Al mirarla el prior recordaba cómo había descrito Guthlac a las gentes de los pantanos, a quienes el ilustre santo había tratado de inculcar el cristianismo: «Grandes cabezas, largos cuellos, pálidos rostros y dentaduras equinas. Señor, sálvanos de ellos». Pero ellos tenían los medios y la independencia que se necesitaban para resistir a Guillermo el Conquistador, durante más tiempo y con más firmeza que el resto de los ingleses.
Tampoco les faltaba inteligencia. Gyltha era la persona ideal para el plan que el prior Geoffrey tenía en mente: era lo suficientemente culta y, al mismo tiempo, conocida y respetada por los habitantes de Cambridge para servir de puente entre unos y otros. Si aceptara…
– ¿Acaso no era yo un extranjero? -preguntó el prior-. Y te hiciste cargo de mí. -Gyltha sonrió y por un momento su sorprendente encanto le recordó al prior Geoffrey aquellos años en su pequeña casa parroquial, junto a la iglesia de Santa María. Aprovechó su ventaja-. Será bueno para Ulf.
– Le va bastante bien en la escuela.
– Cuando se toma la molestia de asistir.
El hecho de que el joven Ulf hubiera sido admitido en la escuela del priorato tenía menos que ver con su inteligencia -considerable, aunque peculiar- que con la sospecha, nunca confirmada por el prior, de que por ser nieto de Gyltha, el chico también era nieto suyo.
– Es necesario pulir un poco sus modales.
Gyltha se inclinó hacia delante y apoyó un dedo lleno de cicatrices en el escritorio del prior.
– ¿Qué están haciendo ellos aquí? ¿Me lo dirás?
– Enfermé.
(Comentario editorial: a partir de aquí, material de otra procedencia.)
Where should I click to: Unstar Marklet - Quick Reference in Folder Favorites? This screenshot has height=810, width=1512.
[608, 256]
Ella me salvó la vida.
– ¿Ella? He oído que fue el moreno.
– Ella. Y no fue brujería, de ningún modo. Es una verdadera doctora. Sólo que es mejor que nadie lo sepa.
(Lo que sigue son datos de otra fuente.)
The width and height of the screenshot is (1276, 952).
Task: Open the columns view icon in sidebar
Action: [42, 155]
[6] Figuras talladas de mujeres desnudas que exhiben la vulva. Suelen verse en iglesias, conventos y castillos medievales de Irlanda e Inglaterra. Se cree que pueden simbolizar a las antiguas diosas paganas, ser icono de fertilidad, una advertencia ante el pecado de la lujuria o una protección contra el mal.